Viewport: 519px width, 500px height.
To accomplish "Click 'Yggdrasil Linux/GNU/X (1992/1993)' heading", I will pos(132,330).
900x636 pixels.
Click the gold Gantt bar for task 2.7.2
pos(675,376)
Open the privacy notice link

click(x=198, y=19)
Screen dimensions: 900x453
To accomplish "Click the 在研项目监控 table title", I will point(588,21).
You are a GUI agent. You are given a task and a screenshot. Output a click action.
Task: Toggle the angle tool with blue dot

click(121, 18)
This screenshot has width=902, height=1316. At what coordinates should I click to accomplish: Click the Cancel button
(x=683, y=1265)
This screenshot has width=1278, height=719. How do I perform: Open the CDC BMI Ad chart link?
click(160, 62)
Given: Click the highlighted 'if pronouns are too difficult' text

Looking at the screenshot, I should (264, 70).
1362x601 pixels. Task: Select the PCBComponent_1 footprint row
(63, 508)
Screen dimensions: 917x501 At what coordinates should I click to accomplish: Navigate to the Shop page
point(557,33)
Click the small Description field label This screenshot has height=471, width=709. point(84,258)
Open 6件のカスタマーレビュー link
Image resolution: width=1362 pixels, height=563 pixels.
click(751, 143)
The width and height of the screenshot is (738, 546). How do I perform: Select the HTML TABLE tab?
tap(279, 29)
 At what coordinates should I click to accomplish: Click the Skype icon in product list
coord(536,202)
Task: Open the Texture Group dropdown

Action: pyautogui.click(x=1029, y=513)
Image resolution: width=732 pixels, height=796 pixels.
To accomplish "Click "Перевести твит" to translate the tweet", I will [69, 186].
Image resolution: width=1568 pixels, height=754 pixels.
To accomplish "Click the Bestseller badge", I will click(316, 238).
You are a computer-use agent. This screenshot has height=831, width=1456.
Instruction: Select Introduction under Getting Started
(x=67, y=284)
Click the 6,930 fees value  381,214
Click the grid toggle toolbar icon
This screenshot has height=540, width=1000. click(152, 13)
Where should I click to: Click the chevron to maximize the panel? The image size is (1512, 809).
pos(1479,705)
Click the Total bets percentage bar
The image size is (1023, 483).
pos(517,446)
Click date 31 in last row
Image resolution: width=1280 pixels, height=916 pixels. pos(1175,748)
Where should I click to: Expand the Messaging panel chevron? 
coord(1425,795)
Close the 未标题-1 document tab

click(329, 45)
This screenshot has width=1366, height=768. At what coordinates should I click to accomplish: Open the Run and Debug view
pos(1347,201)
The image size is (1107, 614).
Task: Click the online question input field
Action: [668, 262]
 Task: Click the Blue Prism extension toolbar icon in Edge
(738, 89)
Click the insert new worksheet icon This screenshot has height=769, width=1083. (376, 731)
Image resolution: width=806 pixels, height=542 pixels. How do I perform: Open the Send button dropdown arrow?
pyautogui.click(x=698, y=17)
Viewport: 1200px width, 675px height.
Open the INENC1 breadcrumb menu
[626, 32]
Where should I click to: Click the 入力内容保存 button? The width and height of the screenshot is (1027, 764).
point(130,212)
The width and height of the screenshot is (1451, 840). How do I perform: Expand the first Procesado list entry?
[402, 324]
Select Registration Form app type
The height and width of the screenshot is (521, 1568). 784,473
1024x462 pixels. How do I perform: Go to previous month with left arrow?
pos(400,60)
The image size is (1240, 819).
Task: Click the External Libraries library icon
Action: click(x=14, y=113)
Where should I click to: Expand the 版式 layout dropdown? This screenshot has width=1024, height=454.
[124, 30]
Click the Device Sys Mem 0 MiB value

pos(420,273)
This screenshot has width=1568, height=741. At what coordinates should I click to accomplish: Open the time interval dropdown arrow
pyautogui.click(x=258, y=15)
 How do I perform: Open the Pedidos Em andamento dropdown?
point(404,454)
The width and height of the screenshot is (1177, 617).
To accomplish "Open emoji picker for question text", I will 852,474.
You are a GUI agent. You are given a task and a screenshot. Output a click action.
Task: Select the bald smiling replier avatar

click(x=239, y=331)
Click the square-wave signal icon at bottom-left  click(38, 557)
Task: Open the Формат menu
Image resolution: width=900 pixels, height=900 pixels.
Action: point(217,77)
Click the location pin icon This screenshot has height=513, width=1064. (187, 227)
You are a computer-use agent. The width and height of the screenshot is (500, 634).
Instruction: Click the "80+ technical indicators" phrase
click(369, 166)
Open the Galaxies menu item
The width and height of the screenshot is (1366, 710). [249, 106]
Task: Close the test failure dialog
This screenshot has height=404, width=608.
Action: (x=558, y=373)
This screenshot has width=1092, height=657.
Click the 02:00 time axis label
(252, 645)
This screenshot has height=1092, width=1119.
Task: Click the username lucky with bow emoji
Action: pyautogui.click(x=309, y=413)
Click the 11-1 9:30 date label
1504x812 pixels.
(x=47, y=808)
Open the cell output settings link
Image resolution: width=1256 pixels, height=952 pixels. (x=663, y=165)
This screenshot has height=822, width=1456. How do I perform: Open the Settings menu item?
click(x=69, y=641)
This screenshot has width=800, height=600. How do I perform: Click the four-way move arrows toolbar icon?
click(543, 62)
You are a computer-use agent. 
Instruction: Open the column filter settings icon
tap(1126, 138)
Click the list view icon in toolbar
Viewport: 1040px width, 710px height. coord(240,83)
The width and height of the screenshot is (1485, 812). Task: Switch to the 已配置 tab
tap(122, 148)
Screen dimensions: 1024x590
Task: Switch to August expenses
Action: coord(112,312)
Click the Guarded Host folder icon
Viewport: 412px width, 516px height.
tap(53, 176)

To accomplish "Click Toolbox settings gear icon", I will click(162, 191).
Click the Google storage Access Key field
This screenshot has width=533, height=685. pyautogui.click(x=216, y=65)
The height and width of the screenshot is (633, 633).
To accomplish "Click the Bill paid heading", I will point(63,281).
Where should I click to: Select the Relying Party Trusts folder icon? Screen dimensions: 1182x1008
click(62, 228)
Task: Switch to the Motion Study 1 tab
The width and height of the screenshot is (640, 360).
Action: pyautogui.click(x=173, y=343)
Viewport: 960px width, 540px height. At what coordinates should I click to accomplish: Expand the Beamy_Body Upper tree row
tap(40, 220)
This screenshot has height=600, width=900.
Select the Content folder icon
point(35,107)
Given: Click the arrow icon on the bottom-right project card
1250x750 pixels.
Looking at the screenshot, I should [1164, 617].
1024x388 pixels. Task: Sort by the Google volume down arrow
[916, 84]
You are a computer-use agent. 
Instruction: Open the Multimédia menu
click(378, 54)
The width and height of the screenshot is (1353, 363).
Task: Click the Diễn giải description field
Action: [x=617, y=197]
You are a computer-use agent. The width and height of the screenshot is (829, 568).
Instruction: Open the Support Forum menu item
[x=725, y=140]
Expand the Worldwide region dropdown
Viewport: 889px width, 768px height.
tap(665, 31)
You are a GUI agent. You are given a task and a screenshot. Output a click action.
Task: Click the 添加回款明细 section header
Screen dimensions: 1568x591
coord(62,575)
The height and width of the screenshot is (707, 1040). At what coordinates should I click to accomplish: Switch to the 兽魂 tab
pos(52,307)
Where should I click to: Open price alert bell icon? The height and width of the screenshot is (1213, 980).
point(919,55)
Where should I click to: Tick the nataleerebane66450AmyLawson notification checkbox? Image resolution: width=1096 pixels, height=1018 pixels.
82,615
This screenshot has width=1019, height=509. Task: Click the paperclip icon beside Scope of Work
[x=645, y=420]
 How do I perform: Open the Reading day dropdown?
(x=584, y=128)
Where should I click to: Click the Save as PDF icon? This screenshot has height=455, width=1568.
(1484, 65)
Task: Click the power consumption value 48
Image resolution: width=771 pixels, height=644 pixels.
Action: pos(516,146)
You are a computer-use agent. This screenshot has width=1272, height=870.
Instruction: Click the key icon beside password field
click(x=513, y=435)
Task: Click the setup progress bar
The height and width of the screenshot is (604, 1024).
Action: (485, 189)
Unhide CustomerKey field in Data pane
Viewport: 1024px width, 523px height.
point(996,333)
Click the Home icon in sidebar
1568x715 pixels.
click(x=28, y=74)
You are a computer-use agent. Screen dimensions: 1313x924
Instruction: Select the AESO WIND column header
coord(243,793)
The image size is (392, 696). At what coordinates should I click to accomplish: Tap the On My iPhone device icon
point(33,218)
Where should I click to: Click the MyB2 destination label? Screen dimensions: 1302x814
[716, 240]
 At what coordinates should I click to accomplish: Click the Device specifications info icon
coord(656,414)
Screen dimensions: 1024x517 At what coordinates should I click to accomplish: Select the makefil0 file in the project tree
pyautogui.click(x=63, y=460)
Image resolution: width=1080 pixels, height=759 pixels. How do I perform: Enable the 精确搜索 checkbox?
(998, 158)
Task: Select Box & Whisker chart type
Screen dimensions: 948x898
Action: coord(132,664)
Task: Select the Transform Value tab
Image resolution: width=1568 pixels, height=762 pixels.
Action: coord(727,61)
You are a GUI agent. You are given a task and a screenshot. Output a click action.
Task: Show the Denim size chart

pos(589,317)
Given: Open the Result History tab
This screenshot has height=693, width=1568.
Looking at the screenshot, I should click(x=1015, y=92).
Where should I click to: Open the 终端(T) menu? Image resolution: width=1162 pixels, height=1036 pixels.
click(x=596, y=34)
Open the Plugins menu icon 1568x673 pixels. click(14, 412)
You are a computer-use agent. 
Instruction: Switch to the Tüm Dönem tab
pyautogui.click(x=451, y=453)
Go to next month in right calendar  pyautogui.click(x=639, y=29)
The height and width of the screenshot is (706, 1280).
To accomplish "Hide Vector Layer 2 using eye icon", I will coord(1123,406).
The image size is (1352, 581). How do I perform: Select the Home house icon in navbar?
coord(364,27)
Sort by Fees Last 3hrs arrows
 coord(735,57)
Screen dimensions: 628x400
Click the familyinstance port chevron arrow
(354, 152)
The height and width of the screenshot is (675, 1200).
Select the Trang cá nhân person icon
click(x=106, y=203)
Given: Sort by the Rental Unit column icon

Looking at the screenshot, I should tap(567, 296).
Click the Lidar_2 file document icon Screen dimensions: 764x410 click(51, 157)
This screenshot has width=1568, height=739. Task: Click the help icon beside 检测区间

^^^^^^^^

§ **Stated problem**
Count the lines in the entries above that contain the string "computer", treating uppercase and lowercase letters as different, and reply with the number only.

§ **Final result**
8